#### Required action
Would you repeat every line of the data exactly?
==================================================
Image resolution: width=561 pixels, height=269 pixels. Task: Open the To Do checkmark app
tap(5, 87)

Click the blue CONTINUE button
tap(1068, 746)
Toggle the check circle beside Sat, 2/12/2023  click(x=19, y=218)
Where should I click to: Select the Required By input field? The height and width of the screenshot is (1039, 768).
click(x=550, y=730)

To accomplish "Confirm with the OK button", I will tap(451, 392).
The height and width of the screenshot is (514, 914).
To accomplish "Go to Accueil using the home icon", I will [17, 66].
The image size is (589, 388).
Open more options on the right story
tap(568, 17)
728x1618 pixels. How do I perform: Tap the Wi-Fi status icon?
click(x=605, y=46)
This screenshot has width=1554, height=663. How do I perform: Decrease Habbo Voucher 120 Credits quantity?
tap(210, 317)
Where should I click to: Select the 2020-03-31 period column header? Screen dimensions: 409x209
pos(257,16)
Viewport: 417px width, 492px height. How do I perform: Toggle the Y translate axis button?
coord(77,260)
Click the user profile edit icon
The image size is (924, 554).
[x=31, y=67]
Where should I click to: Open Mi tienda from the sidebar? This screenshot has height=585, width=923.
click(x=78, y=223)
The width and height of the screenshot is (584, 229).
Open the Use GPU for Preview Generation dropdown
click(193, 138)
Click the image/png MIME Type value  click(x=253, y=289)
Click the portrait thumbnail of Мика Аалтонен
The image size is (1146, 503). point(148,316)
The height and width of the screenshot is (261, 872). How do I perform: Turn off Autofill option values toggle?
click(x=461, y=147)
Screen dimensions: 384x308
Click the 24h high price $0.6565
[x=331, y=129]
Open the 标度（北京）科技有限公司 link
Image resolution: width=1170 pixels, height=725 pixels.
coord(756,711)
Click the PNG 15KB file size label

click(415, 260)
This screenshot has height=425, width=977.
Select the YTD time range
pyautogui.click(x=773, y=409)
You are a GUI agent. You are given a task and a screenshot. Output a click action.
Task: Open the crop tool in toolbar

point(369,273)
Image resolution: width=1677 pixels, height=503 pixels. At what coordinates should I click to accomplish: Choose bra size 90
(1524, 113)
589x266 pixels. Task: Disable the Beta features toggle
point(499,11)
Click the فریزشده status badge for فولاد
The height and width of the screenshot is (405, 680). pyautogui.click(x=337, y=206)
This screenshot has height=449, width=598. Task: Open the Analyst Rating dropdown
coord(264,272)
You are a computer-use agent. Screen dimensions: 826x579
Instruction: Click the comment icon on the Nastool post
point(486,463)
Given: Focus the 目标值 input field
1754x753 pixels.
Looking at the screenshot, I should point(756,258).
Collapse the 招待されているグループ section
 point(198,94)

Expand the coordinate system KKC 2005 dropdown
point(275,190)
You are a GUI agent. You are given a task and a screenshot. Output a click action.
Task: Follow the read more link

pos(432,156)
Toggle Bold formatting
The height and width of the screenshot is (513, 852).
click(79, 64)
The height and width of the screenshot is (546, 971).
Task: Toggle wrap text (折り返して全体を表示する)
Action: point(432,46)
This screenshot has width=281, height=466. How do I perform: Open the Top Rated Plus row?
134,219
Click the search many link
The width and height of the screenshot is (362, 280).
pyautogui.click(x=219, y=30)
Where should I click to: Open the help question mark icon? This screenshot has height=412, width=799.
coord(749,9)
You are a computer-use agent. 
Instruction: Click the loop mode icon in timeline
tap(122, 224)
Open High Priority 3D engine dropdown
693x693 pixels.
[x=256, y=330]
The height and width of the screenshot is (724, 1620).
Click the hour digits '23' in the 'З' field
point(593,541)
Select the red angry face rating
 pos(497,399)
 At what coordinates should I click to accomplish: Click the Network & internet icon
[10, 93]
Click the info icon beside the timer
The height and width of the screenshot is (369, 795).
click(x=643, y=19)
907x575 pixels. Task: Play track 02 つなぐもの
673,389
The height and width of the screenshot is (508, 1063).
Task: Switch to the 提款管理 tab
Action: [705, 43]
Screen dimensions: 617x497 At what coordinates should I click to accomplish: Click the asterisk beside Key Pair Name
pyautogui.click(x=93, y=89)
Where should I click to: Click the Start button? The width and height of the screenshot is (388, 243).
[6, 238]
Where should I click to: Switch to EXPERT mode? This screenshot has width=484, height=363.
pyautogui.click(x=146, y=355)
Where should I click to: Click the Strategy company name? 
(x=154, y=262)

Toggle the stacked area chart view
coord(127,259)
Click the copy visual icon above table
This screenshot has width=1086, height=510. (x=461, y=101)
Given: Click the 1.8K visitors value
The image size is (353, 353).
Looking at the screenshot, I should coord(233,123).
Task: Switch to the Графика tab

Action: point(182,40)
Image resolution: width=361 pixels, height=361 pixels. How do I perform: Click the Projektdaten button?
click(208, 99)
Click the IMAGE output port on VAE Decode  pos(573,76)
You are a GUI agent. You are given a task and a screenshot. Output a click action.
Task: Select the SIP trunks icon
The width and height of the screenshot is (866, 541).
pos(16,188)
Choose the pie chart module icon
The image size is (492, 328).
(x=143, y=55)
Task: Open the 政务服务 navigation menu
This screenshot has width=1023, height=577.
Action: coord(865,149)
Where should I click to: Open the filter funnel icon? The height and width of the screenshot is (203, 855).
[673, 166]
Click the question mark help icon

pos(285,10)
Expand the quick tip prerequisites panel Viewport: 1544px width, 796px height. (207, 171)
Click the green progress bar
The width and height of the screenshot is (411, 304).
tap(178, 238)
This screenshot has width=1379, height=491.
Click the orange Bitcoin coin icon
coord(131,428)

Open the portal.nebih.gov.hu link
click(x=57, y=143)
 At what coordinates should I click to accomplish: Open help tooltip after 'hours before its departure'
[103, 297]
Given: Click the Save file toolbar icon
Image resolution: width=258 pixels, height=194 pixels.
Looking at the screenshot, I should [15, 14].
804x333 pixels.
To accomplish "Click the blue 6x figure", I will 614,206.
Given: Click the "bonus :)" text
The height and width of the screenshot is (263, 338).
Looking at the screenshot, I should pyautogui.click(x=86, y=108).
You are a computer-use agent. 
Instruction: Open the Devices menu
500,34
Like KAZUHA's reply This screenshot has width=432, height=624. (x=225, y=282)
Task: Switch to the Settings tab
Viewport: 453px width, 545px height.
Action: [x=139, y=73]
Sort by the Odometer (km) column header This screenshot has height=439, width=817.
==================================================
#### Answer for the task
Image resolution: width=561 pixels, height=269 pixels. Task: Open the To Do checkmark app
tap(5, 87)

Click the blue CONTINUE button
tap(1068, 746)
Toggle the check circle beside Sat, 2/12/2023  click(x=19, y=218)
Where should I click to: Select the Required By input field? The height and width of the screenshot is (1039, 768).
click(x=550, y=730)

To accomplish "Confirm with the OK button", I will tap(451, 392).
The height and width of the screenshot is (514, 914).
To accomplish "Go to Accueil using the home icon", I will [17, 66].
The image size is (589, 388).
Open more options on the right story
tap(568, 17)
728x1618 pixels. How do I perform: Tap the Wi-Fi status icon?
click(x=605, y=46)
This screenshot has width=1554, height=663. How do I perform: Decrease Habbo Voucher 120 Credits quantity?
tap(210, 317)
Where should I click to: Select the 2020-03-31 period column header? Screen dimensions: 409x209
pos(257,16)
Viewport: 417px width, 492px height. How do I perform: Toggle the Y translate axis button?
coord(77,260)
Click the user profile edit icon
The image size is (924, 554).
[x=31, y=67]
Where should I click to: Open Mi tienda from the sidebar? This screenshot has height=585, width=923.
click(x=78, y=223)
The width and height of the screenshot is (584, 229).
Open the Use GPU for Preview Generation dropdown
click(193, 138)
Click the image/png MIME Type value  click(x=253, y=289)
Click the portrait thumbnail of Мика Аалтонен
The image size is (1146, 503). point(148,316)
The height and width of the screenshot is (261, 872). How do I perform: Turn off Autofill option values toggle?
click(x=461, y=147)
Screen dimensions: 384x308
Click the 24h high price $0.6565
[x=331, y=129]
Open the 标度（北京）科技有限公司 link
Image resolution: width=1170 pixels, height=725 pixels.
coord(756,711)
Click the PNG 15KB file size label

click(415, 260)
This screenshot has height=425, width=977.
Select the YTD time range
pyautogui.click(x=773, y=409)
You are a GUI agent. You are given a task and a screenshot. Output a click action.
Task: Open the crop tool in toolbar

point(369,273)
Image resolution: width=1677 pixels, height=503 pixels. At what coordinates should I click to accomplish: Choose bra size 90
(1524, 113)
589x266 pixels. Task: Disable the Beta features toggle
point(499,11)
Click the فریزشده status badge for فولاد
The height and width of the screenshot is (405, 680). pyautogui.click(x=337, y=206)
This screenshot has height=449, width=598. Task: Open the Analyst Rating dropdown
coord(264,272)
You are a computer-use agent. Screen dimensions: 826x579
Instruction: Click the comment icon on the Nastool post
point(486,463)
Given: Focus the 目标值 input field
1754x753 pixels.
Looking at the screenshot, I should point(756,258).
Collapse the 招待されているグループ section
 point(198,94)

Expand the coordinate system KKC 2005 dropdown
point(275,190)
You are a GUI agent. You are given a task and a screenshot. Output a click action.
Task: Follow the read more link

pos(432,156)
Toggle Bold formatting
The height and width of the screenshot is (513, 852).
click(79, 64)
The height and width of the screenshot is (546, 971).
Task: Toggle wrap text (折り返して全体を表示する)
Action: point(432,46)
This screenshot has width=281, height=466. How do I perform: Open the Top Rated Plus row?
134,219
Click the search many link
The width and height of the screenshot is (362, 280).
pyautogui.click(x=219, y=30)
Where should I click to: Open the help question mark icon? This screenshot has height=412, width=799.
coord(749,9)
You are a computer-use agent. 
Instruction: Click the loop mode icon in timeline
tap(122, 224)
Open High Priority 3D engine dropdown
693x693 pixels.
[x=256, y=330]
The height and width of the screenshot is (724, 1620).
Click the hour digits '23' in the 'З' field
point(593,541)
Select the red angry face rating
 pos(497,399)
 At what coordinates should I click to accomplish: Click the Network & internet icon
[10, 93]
Click the info icon beside the timer
The height and width of the screenshot is (369, 795).
click(x=643, y=19)
907x575 pixels. Task: Play track 02 つなぐもの
673,389
The height and width of the screenshot is (508, 1063).
Task: Switch to the 提款管理 tab
Action: [705, 43]
Screen dimensions: 617x497 At what coordinates should I click to accomplish: Click the asterisk beside Key Pair Name
pyautogui.click(x=93, y=89)
Where should I click to: Click the Start button? The width and height of the screenshot is (388, 243).
[6, 238]
Where should I click to: Switch to EXPERT mode? This screenshot has width=484, height=363.
pyautogui.click(x=146, y=355)
Where should I click to: Click the Strategy company name? 
(x=154, y=262)

Toggle the stacked area chart view
coord(127,259)
Click the copy visual icon above table
This screenshot has width=1086, height=510. (x=461, y=101)
Given: Click the 1.8K visitors value
The image size is (353, 353).
Looking at the screenshot, I should coord(233,123).
Task: Switch to the Графика tab

Action: point(182,40)
Image resolution: width=361 pixels, height=361 pixels. How do I perform: Click the Projektdaten button?
click(208, 99)
Click the IMAGE output port on VAE Decode  pos(573,76)
You are a GUI agent. You are given a task and a screenshot. Output a click action.
Task: Select the SIP trunks icon
The width and height of the screenshot is (866, 541).
pos(16,188)
Choose the pie chart module icon
The image size is (492, 328).
(x=143, y=55)
Task: Open the 政务服务 navigation menu
This screenshot has width=1023, height=577.
Action: coord(865,149)
Where should I click to: Open the filter funnel icon? The height and width of the screenshot is (203, 855).
[673, 166]
Click the question mark help icon

pos(285,10)
Expand the quick tip prerequisites panel Viewport: 1544px width, 796px height. (207, 171)
Click the green progress bar
The width and height of the screenshot is (411, 304).
tap(178, 238)
This screenshot has width=1379, height=491.
Click the orange Bitcoin coin icon
coord(131,428)

Open the portal.nebih.gov.hu link
click(x=57, y=143)
 At what coordinates should I click to accomplish: Open help tooltip after 'hours before its departure'
[103, 297]
Given: Click the Save file toolbar icon
Image resolution: width=258 pixels, height=194 pixels.
Looking at the screenshot, I should [15, 14].
804x333 pixels.
To accomplish "Click the blue 6x figure", I will 614,206.
Given: Click the "bonus :)" text
The height and width of the screenshot is (263, 338).
Looking at the screenshot, I should pyautogui.click(x=86, y=108).
You are a computer-use agent. 
Instruction: Open the Devices menu
500,34
Like KAZUHA's reply This screenshot has width=432, height=624. (x=225, y=282)
Task: Switch to the Settings tab
Viewport: 453px width, 545px height.
Action: [x=139, y=73]
Sort by the Odometer (km) column header This screenshot has height=439, width=817.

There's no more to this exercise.